> Data lines
+ + + + + + +
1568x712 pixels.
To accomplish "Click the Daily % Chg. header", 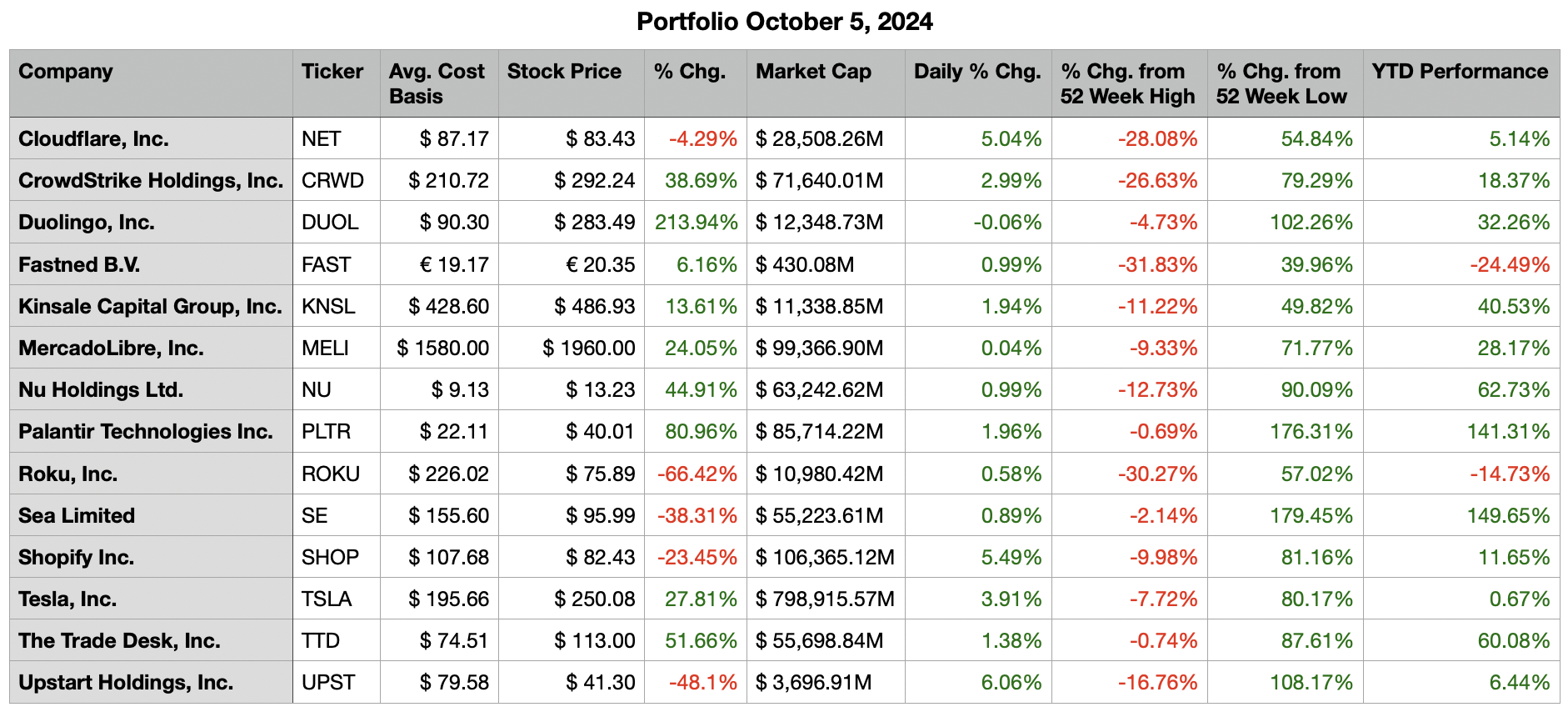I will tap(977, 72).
+ + + + + + +
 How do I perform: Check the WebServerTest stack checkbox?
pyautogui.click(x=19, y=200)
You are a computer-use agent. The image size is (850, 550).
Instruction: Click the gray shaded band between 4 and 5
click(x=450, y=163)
+ + + + + + +
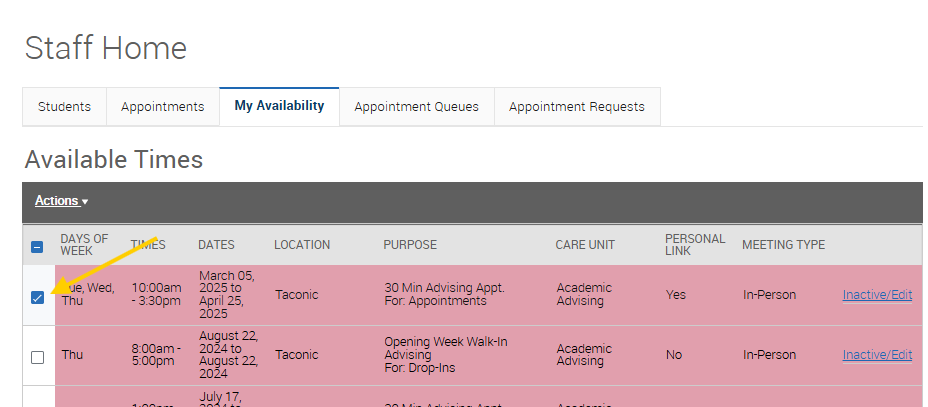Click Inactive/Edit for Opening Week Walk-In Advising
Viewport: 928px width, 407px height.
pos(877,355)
+ + + + + + +
> Short problem
Retype the data from the line with "Click Inactive/Edit for" up to and including the line with "pos(877,355)", leaving the pictures out of your answer.

> Expected output
Click Inactive/Edit for Opening Week Walk-In Advising
Viewport: 928px width, 407px height.
pos(877,355)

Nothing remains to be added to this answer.